- _AIM OF THE EXERCISE_: Search the records for "magnifier". Copy every line where it appears.
─── DATA TO PROCESS ───
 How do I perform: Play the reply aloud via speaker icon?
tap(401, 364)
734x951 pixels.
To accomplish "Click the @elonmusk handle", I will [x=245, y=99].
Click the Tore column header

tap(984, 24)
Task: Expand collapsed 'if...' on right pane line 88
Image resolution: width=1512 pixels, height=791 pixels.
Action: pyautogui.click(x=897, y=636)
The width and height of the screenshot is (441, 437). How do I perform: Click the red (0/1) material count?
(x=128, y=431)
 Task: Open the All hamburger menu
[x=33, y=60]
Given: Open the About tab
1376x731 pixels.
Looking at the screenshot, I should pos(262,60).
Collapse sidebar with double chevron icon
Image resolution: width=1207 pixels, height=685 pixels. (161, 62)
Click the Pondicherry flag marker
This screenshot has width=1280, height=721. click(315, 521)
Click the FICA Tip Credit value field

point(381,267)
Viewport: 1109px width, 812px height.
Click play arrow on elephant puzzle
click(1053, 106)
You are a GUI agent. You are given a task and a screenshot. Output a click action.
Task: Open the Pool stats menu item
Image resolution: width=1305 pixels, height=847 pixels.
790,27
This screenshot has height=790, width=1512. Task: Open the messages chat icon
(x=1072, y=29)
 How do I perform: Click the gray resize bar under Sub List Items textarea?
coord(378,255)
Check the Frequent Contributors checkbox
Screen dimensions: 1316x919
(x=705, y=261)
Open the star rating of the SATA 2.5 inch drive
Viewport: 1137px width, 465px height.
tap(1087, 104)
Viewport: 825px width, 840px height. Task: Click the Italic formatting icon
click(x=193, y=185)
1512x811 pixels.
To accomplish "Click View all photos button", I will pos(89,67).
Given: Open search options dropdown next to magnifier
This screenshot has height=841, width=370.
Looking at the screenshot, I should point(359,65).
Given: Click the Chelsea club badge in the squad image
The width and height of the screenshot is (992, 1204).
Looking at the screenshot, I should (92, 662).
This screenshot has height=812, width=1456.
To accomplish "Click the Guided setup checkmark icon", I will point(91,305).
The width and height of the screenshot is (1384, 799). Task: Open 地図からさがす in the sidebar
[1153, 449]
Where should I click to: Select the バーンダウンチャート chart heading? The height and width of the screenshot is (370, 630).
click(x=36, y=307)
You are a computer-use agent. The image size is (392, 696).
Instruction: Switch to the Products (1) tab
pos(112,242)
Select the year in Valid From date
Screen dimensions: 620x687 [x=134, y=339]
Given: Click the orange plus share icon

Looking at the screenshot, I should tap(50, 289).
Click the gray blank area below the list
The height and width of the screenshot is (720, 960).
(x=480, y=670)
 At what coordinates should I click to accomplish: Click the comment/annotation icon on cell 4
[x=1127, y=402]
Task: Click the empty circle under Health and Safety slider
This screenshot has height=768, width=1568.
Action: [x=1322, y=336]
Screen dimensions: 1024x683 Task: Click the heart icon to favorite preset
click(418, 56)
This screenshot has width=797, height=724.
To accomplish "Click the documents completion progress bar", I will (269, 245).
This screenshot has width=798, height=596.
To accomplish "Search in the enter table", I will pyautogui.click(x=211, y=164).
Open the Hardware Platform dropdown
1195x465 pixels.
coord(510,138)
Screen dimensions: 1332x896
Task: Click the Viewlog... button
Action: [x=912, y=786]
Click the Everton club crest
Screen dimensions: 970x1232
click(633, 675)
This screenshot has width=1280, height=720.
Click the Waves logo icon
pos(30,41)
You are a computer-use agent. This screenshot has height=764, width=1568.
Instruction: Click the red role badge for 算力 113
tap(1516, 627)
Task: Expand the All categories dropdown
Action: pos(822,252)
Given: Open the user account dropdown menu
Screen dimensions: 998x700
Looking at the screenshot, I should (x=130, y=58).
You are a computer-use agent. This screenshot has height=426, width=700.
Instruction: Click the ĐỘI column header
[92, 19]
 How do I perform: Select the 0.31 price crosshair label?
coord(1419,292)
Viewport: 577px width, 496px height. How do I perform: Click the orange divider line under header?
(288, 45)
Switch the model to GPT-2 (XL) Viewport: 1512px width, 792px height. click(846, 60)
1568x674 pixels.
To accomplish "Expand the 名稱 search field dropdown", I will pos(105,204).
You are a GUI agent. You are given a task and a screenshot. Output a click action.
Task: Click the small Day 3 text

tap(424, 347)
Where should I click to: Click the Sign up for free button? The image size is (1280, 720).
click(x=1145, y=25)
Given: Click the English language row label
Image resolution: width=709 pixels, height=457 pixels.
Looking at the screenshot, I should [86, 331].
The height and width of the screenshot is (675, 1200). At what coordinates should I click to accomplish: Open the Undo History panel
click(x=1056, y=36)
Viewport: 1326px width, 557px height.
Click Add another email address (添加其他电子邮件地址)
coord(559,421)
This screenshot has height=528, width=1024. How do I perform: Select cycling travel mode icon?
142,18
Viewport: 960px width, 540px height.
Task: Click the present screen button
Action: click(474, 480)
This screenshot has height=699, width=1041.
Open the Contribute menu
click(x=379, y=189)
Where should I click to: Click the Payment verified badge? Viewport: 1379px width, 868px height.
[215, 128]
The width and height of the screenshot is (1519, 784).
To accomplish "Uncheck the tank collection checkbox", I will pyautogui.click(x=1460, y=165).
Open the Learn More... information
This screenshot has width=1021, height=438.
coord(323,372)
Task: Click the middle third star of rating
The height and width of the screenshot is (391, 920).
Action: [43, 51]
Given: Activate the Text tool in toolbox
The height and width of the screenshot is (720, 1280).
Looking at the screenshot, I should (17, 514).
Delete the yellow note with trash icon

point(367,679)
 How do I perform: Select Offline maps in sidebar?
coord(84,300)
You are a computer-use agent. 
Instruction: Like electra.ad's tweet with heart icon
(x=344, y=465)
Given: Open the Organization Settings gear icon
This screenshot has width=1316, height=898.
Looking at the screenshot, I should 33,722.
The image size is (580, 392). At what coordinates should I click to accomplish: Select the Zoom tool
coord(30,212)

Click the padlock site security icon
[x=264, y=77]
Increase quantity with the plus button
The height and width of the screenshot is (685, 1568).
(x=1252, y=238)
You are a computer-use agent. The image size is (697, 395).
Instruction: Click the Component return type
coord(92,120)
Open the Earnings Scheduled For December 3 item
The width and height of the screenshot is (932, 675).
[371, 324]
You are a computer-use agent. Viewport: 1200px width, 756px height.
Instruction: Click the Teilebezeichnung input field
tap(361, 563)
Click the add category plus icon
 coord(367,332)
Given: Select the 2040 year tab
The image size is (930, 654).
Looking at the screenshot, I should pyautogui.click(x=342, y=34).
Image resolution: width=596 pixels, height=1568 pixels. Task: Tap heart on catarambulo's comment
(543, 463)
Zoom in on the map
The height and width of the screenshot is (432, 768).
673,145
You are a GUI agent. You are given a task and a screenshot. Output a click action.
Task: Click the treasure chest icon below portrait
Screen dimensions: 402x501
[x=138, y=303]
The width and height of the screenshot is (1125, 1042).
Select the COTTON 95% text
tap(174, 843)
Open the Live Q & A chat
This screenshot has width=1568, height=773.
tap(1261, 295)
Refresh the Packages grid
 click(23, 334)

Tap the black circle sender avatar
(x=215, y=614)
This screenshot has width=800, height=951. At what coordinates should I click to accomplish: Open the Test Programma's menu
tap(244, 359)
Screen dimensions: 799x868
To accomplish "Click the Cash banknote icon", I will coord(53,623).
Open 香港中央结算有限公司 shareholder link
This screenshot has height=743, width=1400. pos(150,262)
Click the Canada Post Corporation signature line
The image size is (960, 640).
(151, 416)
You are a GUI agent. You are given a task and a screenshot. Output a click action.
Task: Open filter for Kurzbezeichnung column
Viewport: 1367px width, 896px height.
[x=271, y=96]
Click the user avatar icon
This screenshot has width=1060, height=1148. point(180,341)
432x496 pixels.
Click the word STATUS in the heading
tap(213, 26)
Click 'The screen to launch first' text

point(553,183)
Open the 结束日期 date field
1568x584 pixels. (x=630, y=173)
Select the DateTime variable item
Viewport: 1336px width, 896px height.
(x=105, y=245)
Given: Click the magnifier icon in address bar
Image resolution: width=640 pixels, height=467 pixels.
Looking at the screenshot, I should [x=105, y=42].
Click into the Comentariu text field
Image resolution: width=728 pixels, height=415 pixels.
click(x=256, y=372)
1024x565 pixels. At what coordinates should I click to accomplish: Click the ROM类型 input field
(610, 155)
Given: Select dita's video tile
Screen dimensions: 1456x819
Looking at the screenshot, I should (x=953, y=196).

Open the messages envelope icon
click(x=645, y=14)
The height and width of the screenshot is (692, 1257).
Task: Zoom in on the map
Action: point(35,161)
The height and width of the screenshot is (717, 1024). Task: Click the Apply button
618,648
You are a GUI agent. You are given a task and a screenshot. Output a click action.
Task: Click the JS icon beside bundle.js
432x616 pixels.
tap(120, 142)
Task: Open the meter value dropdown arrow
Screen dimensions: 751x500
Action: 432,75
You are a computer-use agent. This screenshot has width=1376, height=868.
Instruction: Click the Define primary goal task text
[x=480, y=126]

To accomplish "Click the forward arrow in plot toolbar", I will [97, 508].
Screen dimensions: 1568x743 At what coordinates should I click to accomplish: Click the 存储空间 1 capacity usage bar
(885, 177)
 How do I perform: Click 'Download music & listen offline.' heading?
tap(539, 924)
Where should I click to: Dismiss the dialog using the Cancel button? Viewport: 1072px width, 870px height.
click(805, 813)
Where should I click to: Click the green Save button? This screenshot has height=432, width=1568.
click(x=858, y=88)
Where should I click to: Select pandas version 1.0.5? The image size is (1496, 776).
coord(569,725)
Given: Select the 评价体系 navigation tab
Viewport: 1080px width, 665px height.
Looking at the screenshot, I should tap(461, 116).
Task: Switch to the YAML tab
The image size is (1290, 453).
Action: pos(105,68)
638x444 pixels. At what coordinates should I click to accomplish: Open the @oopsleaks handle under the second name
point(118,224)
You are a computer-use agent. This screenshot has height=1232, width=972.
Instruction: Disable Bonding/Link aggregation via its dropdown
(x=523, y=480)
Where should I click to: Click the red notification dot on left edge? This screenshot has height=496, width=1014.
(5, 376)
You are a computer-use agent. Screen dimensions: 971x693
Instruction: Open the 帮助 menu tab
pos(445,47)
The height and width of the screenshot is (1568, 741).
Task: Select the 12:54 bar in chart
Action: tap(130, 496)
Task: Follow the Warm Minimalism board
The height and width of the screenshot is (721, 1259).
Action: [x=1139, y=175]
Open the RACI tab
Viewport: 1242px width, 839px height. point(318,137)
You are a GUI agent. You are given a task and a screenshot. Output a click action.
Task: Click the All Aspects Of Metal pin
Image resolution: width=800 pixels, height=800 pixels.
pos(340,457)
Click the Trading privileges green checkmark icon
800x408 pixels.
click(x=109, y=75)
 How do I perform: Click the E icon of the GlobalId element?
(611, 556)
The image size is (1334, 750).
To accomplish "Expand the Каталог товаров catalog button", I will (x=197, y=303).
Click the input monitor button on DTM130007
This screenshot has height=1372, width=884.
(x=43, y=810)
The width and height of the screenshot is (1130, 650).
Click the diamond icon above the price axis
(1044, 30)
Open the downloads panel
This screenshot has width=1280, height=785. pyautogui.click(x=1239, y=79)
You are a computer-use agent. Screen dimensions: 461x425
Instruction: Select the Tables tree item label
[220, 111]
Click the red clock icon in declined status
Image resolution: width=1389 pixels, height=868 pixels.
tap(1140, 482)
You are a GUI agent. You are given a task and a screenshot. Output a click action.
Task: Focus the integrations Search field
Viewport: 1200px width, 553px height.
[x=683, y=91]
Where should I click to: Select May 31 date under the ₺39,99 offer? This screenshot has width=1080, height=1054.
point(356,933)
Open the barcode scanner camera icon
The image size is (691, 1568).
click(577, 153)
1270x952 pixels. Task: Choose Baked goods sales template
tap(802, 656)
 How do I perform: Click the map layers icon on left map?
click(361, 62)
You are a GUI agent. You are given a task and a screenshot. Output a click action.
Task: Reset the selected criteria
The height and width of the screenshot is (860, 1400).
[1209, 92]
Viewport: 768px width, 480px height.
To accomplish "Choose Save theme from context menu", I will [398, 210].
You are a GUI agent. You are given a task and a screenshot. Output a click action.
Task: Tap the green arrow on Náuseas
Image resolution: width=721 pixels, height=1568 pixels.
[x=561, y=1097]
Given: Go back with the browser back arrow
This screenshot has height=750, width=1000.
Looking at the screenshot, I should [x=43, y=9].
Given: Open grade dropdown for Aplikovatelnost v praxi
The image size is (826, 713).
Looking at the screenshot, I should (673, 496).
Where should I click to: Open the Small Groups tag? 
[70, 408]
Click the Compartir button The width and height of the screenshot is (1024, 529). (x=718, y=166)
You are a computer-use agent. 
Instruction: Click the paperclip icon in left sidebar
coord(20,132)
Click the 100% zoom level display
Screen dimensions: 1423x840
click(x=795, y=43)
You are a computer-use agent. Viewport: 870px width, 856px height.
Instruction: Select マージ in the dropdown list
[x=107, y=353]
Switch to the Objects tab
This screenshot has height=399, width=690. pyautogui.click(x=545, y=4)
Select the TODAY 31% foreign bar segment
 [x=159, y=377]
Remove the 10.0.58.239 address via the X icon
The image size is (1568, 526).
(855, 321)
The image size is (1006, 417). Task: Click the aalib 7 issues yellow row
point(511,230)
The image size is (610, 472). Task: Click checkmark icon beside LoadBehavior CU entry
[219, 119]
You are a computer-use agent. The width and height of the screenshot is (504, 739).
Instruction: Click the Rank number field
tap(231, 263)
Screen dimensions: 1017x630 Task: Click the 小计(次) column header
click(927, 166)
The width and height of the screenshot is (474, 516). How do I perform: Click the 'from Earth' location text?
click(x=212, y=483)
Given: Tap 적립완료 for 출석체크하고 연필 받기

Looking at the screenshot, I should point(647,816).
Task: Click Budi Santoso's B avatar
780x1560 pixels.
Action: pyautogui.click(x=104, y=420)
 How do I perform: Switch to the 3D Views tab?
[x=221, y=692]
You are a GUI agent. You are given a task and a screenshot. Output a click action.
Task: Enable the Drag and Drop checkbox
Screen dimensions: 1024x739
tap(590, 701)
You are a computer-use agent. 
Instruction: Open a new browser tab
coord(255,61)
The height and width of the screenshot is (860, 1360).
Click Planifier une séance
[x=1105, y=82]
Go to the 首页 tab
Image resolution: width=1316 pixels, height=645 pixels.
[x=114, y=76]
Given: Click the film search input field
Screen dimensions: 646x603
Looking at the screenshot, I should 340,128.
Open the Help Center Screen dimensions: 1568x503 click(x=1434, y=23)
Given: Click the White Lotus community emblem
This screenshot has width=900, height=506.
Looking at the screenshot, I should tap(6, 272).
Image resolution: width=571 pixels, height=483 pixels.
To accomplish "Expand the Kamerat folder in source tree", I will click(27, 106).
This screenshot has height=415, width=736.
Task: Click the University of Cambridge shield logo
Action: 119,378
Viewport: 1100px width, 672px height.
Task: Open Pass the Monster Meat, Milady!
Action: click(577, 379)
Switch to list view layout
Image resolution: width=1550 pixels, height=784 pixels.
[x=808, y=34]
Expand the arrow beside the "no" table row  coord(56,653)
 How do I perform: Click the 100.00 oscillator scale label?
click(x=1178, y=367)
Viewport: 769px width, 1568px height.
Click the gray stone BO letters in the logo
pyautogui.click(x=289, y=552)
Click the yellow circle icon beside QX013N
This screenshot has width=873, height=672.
───
- _COMPLETED TASK_:
Given: Open search options dropdown next to magnifier
Given: Click the magnifier icon in address bar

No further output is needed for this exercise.